Task objective:
Print each line of the following material verbatim, with no changes.

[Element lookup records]
------------------------------------------------
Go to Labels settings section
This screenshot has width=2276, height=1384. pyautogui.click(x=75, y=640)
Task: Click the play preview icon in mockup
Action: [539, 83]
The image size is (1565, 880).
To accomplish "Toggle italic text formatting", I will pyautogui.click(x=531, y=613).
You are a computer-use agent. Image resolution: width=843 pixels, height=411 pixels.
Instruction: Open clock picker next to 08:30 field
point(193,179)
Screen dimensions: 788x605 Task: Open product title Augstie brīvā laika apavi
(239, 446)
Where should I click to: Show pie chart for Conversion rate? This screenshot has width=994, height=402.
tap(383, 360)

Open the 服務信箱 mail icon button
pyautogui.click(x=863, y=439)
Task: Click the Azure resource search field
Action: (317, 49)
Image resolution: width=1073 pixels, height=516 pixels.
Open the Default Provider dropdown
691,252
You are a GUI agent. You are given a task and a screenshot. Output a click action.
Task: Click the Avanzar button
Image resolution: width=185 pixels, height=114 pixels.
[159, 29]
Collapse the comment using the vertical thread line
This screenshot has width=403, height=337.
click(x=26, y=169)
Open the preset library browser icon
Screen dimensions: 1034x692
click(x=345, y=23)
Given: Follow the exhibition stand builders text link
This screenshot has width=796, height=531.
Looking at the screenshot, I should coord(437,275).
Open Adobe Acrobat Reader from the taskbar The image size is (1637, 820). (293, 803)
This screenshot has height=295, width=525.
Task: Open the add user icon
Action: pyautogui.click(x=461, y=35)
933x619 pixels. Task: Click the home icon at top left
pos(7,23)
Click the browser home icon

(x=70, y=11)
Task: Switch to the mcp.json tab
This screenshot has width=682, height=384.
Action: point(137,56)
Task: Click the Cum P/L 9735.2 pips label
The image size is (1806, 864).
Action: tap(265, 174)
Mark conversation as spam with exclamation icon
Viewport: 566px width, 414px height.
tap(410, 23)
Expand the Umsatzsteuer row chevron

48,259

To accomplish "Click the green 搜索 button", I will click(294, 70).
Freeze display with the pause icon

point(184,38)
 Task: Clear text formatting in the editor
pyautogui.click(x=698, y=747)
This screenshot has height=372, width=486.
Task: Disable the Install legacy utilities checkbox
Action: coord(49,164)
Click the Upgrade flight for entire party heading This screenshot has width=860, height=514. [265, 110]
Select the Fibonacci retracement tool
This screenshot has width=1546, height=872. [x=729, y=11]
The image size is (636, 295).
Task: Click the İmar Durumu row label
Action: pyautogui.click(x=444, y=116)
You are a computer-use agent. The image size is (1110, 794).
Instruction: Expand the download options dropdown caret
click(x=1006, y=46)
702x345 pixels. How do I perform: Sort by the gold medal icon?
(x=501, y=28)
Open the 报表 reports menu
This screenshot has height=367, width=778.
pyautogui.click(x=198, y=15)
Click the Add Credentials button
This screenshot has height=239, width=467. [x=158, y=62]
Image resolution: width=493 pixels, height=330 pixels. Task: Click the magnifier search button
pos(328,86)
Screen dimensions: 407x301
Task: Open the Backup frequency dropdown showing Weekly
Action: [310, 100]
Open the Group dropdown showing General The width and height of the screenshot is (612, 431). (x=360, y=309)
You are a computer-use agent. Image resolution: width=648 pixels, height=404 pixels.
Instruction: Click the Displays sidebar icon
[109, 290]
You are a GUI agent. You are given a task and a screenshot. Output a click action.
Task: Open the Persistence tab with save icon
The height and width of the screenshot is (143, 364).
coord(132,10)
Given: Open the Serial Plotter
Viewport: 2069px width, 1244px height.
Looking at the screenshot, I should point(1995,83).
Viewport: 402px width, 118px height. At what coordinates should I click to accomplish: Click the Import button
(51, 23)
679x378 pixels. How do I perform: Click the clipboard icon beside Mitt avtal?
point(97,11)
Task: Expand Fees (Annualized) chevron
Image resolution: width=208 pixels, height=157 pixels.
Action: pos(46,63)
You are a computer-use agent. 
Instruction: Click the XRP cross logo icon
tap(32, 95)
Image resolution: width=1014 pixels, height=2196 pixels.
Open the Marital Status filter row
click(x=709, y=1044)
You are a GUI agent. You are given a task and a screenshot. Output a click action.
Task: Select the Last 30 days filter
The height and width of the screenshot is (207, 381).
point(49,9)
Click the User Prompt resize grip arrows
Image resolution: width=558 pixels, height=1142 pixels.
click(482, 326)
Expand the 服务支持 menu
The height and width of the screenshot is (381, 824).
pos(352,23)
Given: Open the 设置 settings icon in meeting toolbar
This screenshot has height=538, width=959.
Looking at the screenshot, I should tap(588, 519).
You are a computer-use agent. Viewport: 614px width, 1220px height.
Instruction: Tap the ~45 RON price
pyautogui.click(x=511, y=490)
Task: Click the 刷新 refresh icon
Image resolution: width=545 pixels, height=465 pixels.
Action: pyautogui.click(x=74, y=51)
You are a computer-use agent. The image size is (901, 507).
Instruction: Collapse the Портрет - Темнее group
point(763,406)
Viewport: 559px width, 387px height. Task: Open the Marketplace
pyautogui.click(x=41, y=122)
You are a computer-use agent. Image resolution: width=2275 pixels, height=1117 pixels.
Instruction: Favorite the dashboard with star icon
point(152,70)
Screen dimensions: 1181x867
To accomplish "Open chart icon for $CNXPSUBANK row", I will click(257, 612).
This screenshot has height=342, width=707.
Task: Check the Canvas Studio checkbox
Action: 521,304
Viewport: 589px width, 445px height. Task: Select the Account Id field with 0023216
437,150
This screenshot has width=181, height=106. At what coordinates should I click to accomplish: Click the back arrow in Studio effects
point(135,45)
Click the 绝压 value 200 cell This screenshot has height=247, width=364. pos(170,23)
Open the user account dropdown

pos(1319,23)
------------------------------------------------
Solved exercise:
Go to Labels settings section
This screenshot has width=2276, height=1384. pyautogui.click(x=75, y=640)
Task: Click the play preview icon in mockup
Action: [539, 83]
The image size is (1565, 880).
To accomplish "Toggle italic text formatting", I will pyautogui.click(x=531, y=613).
You are a computer-use agent. Image resolution: width=843 pixels, height=411 pixels.
Instruction: Open clock picker next to 08:30 field
point(193,179)
Screen dimensions: 788x605 Task: Open product title Augstie brīvā laika apavi
(239, 446)
Where should I click to: Show pie chart for Conversion rate? This screenshot has width=994, height=402.
tap(383, 360)

Open the 服務信箱 mail icon button
pyautogui.click(x=863, y=439)
Task: Click the Azure resource search field
Action: (317, 49)
Image resolution: width=1073 pixels, height=516 pixels.
Open the Default Provider dropdown
691,252
You are a GUI agent. You are given a task and a screenshot. Output a click action.
Task: Click the Avanzar button
Image resolution: width=185 pixels, height=114 pixels.
[159, 29]
Collapse the comment using the vertical thread line
This screenshot has width=403, height=337.
click(x=26, y=169)
Open the preset library browser icon
Screen dimensions: 1034x692
click(x=345, y=23)
Given: Follow the exhibition stand builders text link
This screenshot has width=796, height=531.
Looking at the screenshot, I should coord(437,275).
Open Adobe Acrobat Reader from the taskbar The image size is (1637, 820). (293, 803)
This screenshot has height=295, width=525.
Task: Open the add user icon
Action: pyautogui.click(x=461, y=35)
933x619 pixels. Task: Click the home icon at top left
pos(7,23)
Click the browser home icon

(x=70, y=11)
Task: Switch to the mcp.json tab
This screenshot has width=682, height=384.
Action: point(137,56)
Task: Click the Cum P/L 9735.2 pips label
The image size is (1806, 864).
Action: tap(265, 174)
Mark conversation as spam with exclamation icon
Viewport: 566px width, 414px height.
tap(410, 23)
Expand the Umsatzsteuer row chevron

48,259

To accomplish "Click the green 搜索 button", I will click(294, 70).
Freeze display with the pause icon

point(184,38)
 Task: Clear text formatting in the editor
pyautogui.click(x=698, y=747)
This screenshot has height=372, width=486.
Task: Disable the Install legacy utilities checkbox
Action: coord(49,164)
Click the Upgrade flight for entire party heading This screenshot has width=860, height=514. [265, 110]
Select the Fibonacci retracement tool
This screenshot has width=1546, height=872. [x=729, y=11]
The image size is (636, 295).
Task: Click the İmar Durumu row label
Action: pyautogui.click(x=444, y=116)
You are a computer-use agent. The image size is (1110, 794).
Instruction: Expand the download options dropdown caret
click(x=1006, y=46)
702x345 pixels. How do I perform: Sort by the gold medal icon?
(x=501, y=28)
Open the 报表 reports menu
This screenshot has height=367, width=778.
pyautogui.click(x=198, y=15)
Click the Add Credentials button
This screenshot has height=239, width=467. [x=158, y=62]
Image resolution: width=493 pixels, height=330 pixels. Task: Click the magnifier search button
pos(328,86)
Screen dimensions: 407x301
Task: Open the Backup frequency dropdown showing Weekly
Action: [310, 100]
Open the Group dropdown showing General The width and height of the screenshot is (612, 431). (x=360, y=309)
You are a computer-use agent. Image resolution: width=648 pixels, height=404 pixels.
Instruction: Click the Displays sidebar icon
[109, 290]
You are a GUI agent. You are given a task and a screenshot. Output a click action.
Task: Open the Persistence tab with save icon
The height and width of the screenshot is (143, 364).
coord(132,10)
Given: Open the Serial Plotter
Viewport: 2069px width, 1244px height.
Looking at the screenshot, I should point(1995,83).
Viewport: 402px width, 118px height. At what coordinates should I click to accomplish: Click the Import button
(51, 23)
679x378 pixels. How do I perform: Click the clipboard icon beside Mitt avtal?
point(97,11)
Task: Expand Fees (Annualized) chevron
Image resolution: width=208 pixels, height=157 pixels.
Action: pos(46,63)
You are a computer-use agent. 
Instruction: Click the XRP cross logo icon
tap(32, 95)
Image resolution: width=1014 pixels, height=2196 pixels.
Open the Marital Status filter row
click(x=709, y=1044)
You are a GUI agent. You are given a task and a screenshot. Output a click action.
Task: Select the Last 30 days filter
The height and width of the screenshot is (207, 381).
point(49,9)
Click the User Prompt resize grip arrows
Image resolution: width=558 pixels, height=1142 pixels.
click(482, 326)
Expand the 服务支持 menu
The height and width of the screenshot is (381, 824).
pos(352,23)
Given: Open the 设置 settings icon in meeting toolbar
This screenshot has height=538, width=959.
Looking at the screenshot, I should tap(588, 519).
You are a computer-use agent. Viewport: 614px width, 1220px height.
Instruction: Tap the ~45 RON price
pyautogui.click(x=511, y=490)
Task: Click the 刷新 refresh icon
Image resolution: width=545 pixels, height=465 pixels.
Action: pyautogui.click(x=74, y=51)
You are a computer-use agent. The image size is (901, 507).
Instruction: Collapse the Портрет - Темнее group
point(763,406)
Viewport: 559px width, 387px height. Task: Open the Marketplace
pyautogui.click(x=41, y=122)
You are a computer-use agent. Image resolution: width=2275 pixels, height=1117 pixels.
Instruction: Favorite the dashboard with star icon
point(152,70)
Screen dimensions: 1181x867
To accomplish "Open chart icon for $CNXPSUBANK row", I will click(257, 612).
This screenshot has height=342, width=707.
Task: Check the Canvas Studio checkbox
Action: 521,304
Viewport: 589px width, 445px height. Task: Select the Account Id field with 0023216
437,150
This screenshot has width=181, height=106. At what coordinates should I click to accomplish: Click the back arrow in Studio effects
point(135,45)
Click the 绝压 value 200 cell This screenshot has height=247, width=364. pos(170,23)
Open the user account dropdown

pos(1319,23)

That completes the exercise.